For those of us who are looking for meaning in our lives we are constantly scanning the terrain for ways to live creatively beyond “the box,” unlimited by the prisms of physical or mental abilities, social class, race, culture, gender or sexuality.

Life has the ability to broaden our perspectives, provide opportunities to empathize with others, and can offer pathways to be released from our own ignorance.   If we choose to work together and rely on each other for alternative perspectives of truth, we can create lives that are limitless and eternal.

I love to travel.  In college I had the privilege to study abroad in West Africa and in the Far East.  It was exciting and scary to take those trips, especially at the ages of 19 and 21.  But, those journeys opened my mind and heart to the experiences and lives of other people.  The ability to really see other people, to converse with them, and hear the stories of their lives exposed me to the universal threads and themes that connect all of us.
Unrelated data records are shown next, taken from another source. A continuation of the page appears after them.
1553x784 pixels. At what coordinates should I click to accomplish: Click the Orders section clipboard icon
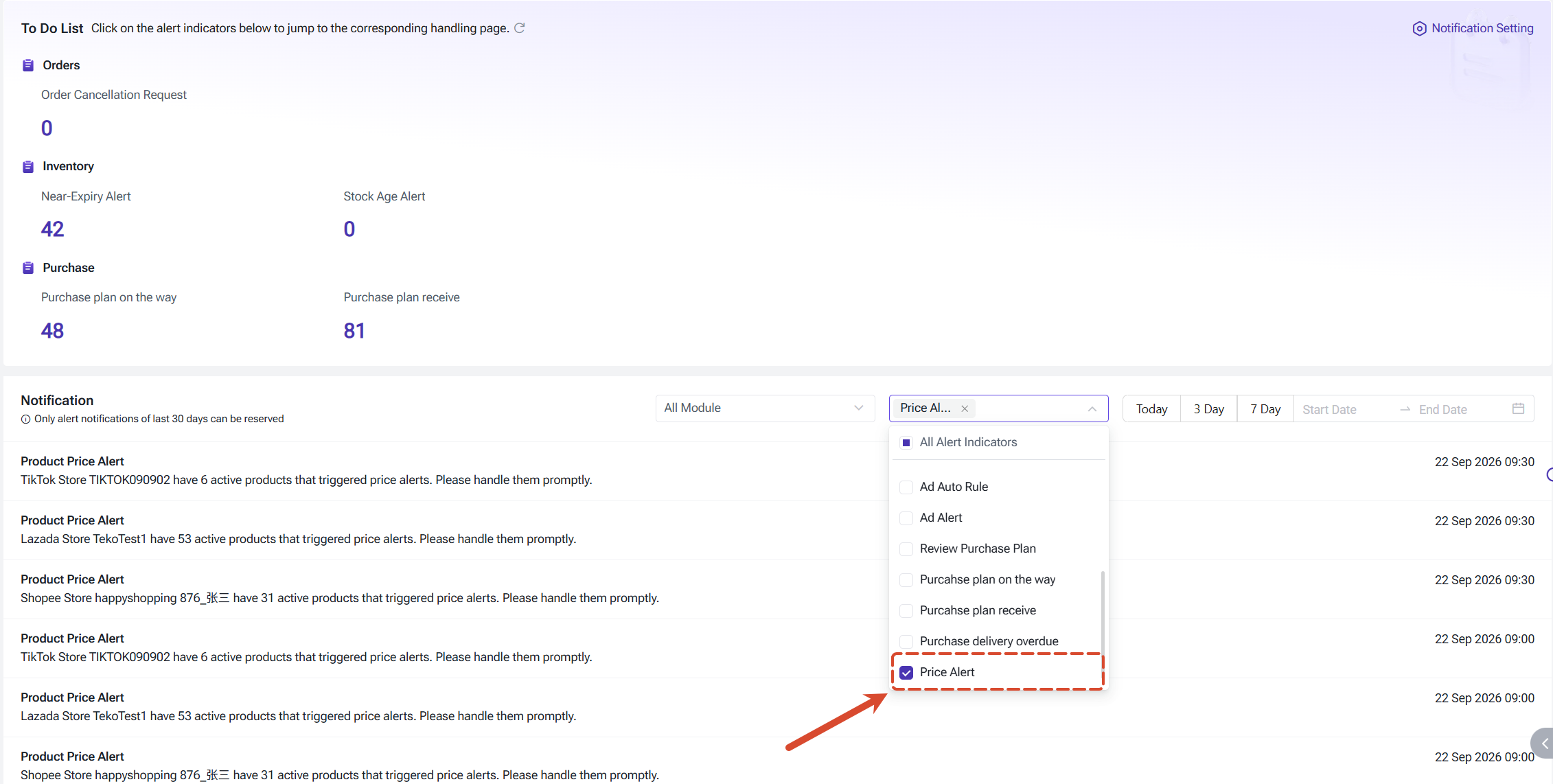point(28,65)
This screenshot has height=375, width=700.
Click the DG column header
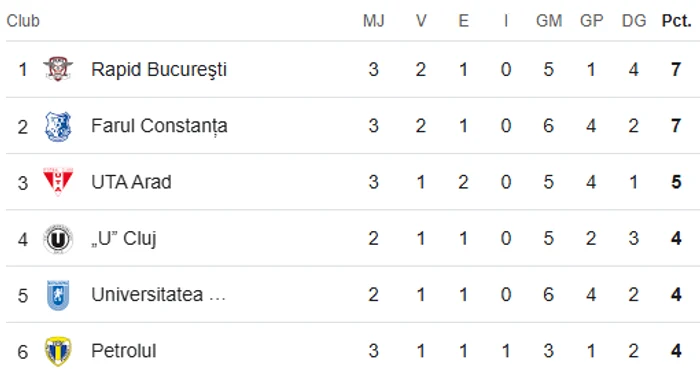634,21
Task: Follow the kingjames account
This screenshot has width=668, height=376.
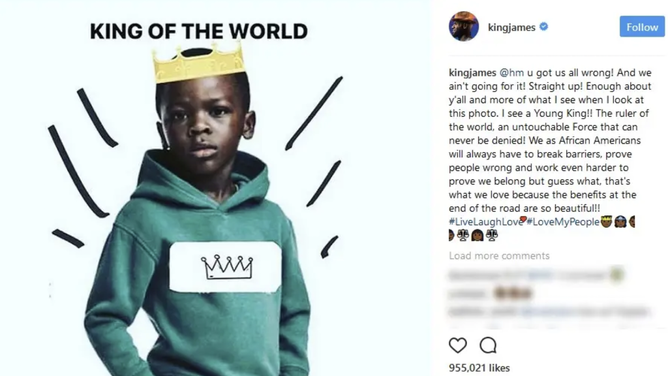Action: coord(642,27)
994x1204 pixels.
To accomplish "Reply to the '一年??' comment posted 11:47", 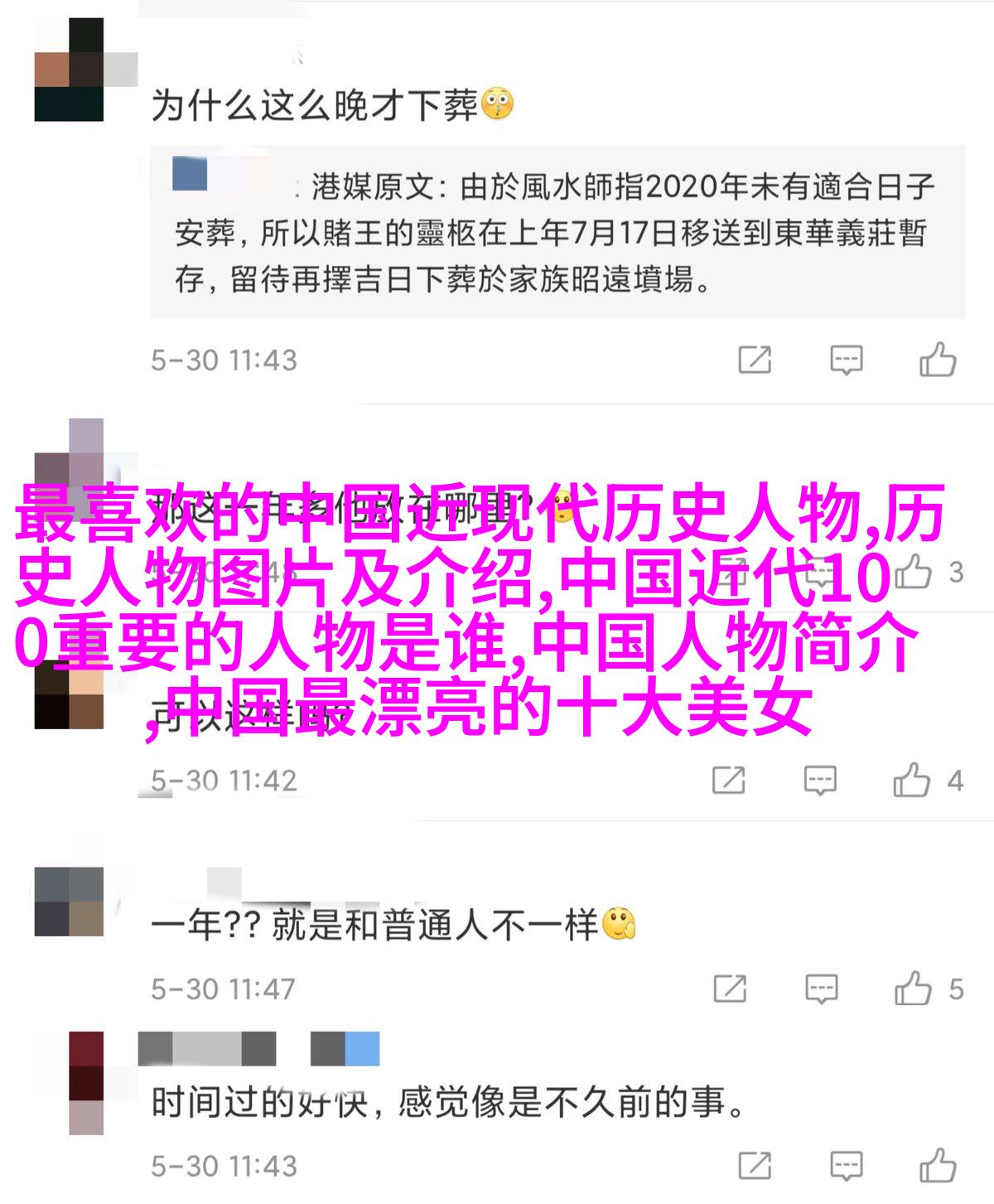I will click(822, 989).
Professional football athlete Troy Polamalu also said something very profound.  He said nothing gives a person more perspective than when one is severely injured.

All of us at one time or another will undergo an illness or injury.  I have had such experiences when suffering chronic asthma as a child or falling down a flight of stairs as an adult.  Although illnesses, disabilities, or injuries are challenging and can be debilitating it does provide one with the gifts of humility and compassion for others.

When I was severely injured I got to see how I completely ignored people who were disabled or right in front of me.  That’s a hurtful thing to experience, and no one should feel that.

Let us all seek to enlarge our perspectives of the world, and let us become the better for it.